An dieser Stelle ist nun ein kleiner Werbeblock für die Kollegen im Investteam von Capital fällig: „Gefährlich könnte es bei Gewerbeimmobilien werden (…): Bürotürme oder Einkaufszentren lassen sich derzeit kaum verkaufen, weil die Preisvorstellungen von Käufern und Verkäufern nicht zusammenpassen“, schrieben die Frankfurter Capital-Kollegen schon vor acht Wochen im Capital-Jahresausblick 2024 und warnten ausdrücklich vor den mittelfristigen Folgen der Zinswende. So böten inzwischen Staatsanleihen „höhere Renditen als mit der Immobilienbewirtschaftung zu erzielen sind. Die Folge könnten weltweit niedrigere Bewertungen von Immobilienbeständen – auch in Immobilienfonds – sein.“
Deutsche Pfandbriefbank im Strudel
Die Warnung hat sich schnell bewahrheitet. Ziemlich genau ein Jahr nach der letzten Bankenkrise – damals ausgehend von einigen US-Regionalbanken in Kalifornien – scheint sich die Geschichte schnell zu wiederholen. Diesmal war es die New York Community Bancorp, eine mittelgroße Regionalbank in New York, die als erstes in den Fokus der Märkte rückte.
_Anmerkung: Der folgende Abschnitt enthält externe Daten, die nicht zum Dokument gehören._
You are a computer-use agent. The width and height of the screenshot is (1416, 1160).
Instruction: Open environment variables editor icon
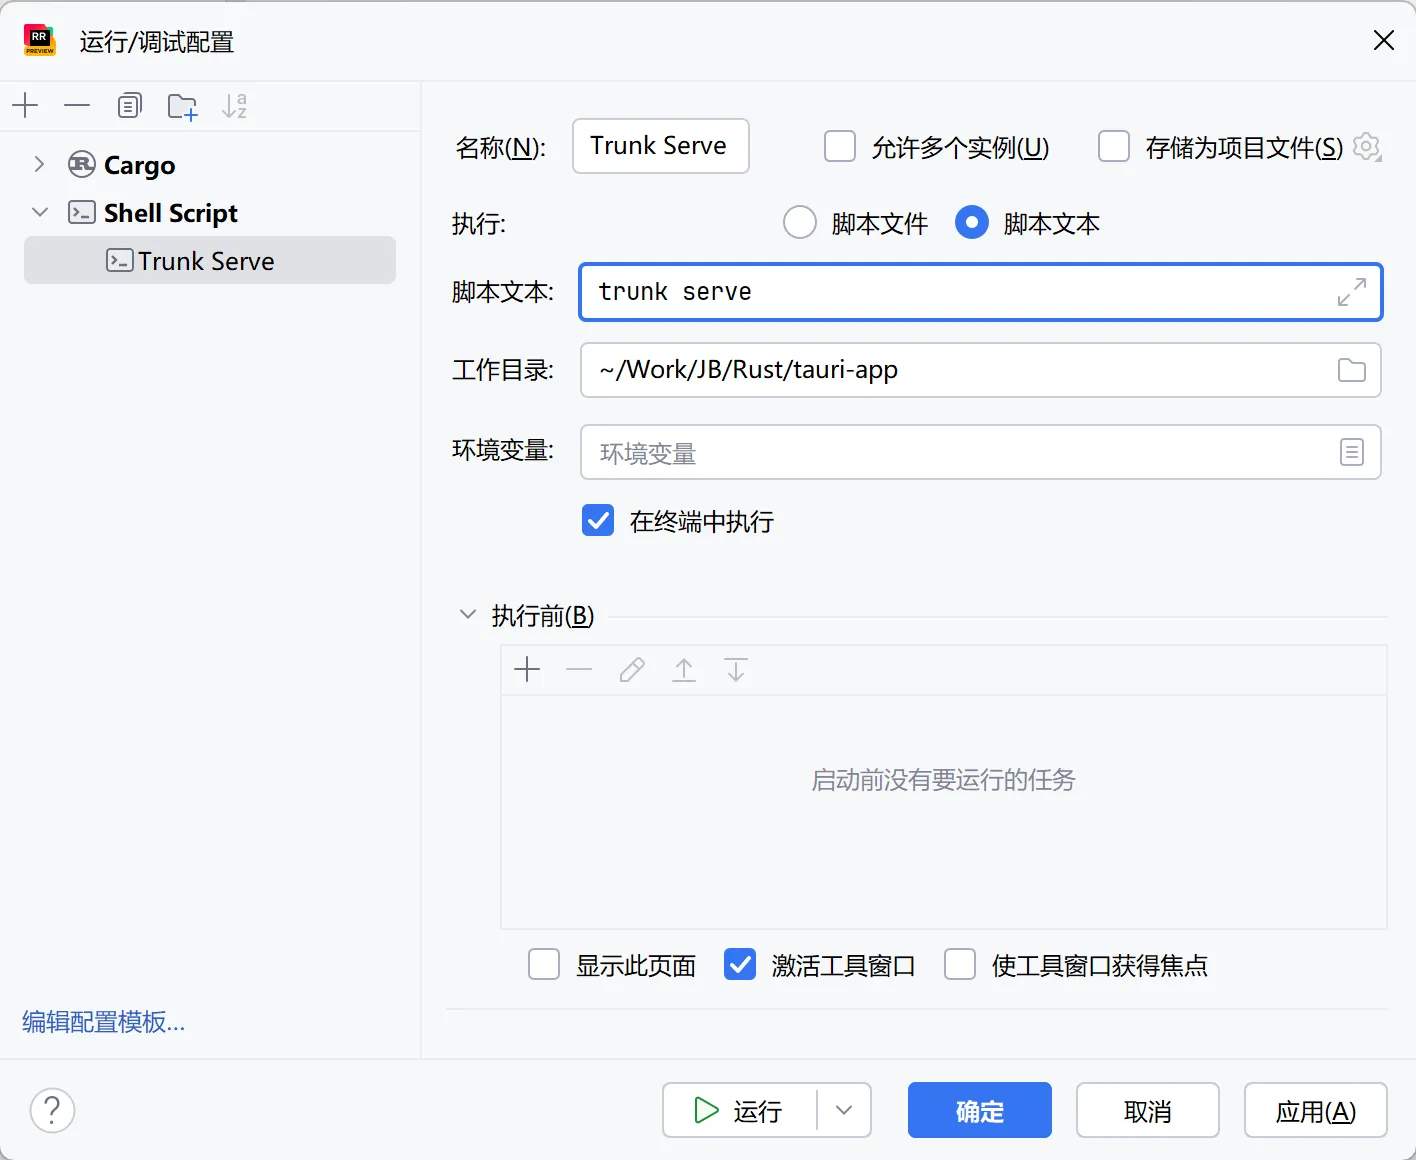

Um knapp 51 Prozent ist die Aktie der Bank, die stark engagiert ist auf dem Markt für US-Gewerbeimmobilien, seit Ende Januar abgerauscht. Hineingezogen in den Strudel wurden auch deutsche Banken, die mit Büro- und Einzelhandelsimmobilien in den USA arbeiten, allen voran die Deutsche Pfandbriefbank (PBB) aus München.
Für die Aktie der PBB ging es seit Ende Januar um gut 32 Prozent runter, nach Recherchen des „Handelsblatts“ sind acht Prozent der frei handelbaren Papiere der Bank leerverkauft – professionelle Investoren wetten hier also auf einen weiteren Kursverfall. Ebenfalls unter Druck stehen die Anleihen der Bank. Sie notieren je nach Laufzeit und Besicherung nur noch zwischen 35 und 94 Prozent des Nominalwerts. Die Bank selbst sprach bereits in der vergangenen Woche von „der größten Immobilienkrise seit der Finanzkrise“ – nicht gerade eine Wortwahl, die Vertrauen schafft.
Allerdings folgt aus leeren Bürotürmen in den USA auch nicht zwangsläufig eine neue globale Finanzkrise. Denn zunächst einmal ist die Lage dort doch eine andere als in Europa. Darüber hinaus sind auf diesem Markt deutlich weniger ausländische Banken engagiert, die Forderungen sind nicht so verschachtelt und x-fach verpackt wie vor 15 Jahren. Und zum dritten sind auch die Engagements deutscher Banken wie der PBB oder der Deutschen Bank relativ gut überschaubar. Bei der PBB geht es um knapp 5 Mrd. Euro oder etwa 16 Prozent des gesamten Kreditportfolios für Gewerbeimmobilien. Zugleich hat die Bank ein ordentliches Finanzpolster, ihre Liquidität ist mehr als doppelt so hoch wie die offiziellen Kennziffern der Bankenaufsicht vorschreiben.
Es gab in der „kleinen Finanzkrise“ vor einem Jahr, bei der am Ende selbst die große Credit Suisse ins Wanken geriet und aufgefangen werden musste, aber auch eine wichtige Erkenntnis, die keine Vorschrift und keine komplizierte Kennziffer der Bankenaufsicht abbildet: Vertrauen. Wenn das Vertrauen schwindet, dann bekommt jede Bank sehr schnell ein Problem. Das war bei der Silicon Valley Bank so, und das wiederholte sich wenige Wochen später bei der Credit Suisse.
Vertrauen ist gleichsam das Schnitzel auf der Kantinenspeisekarte: Man nimmt es immer wie selbstverständlich hin und braucht es beileibe auch nicht jede Woche. Aber wenn es plötzlich gar nicht mehr da ist, dann fehlt doch ganz schön viel.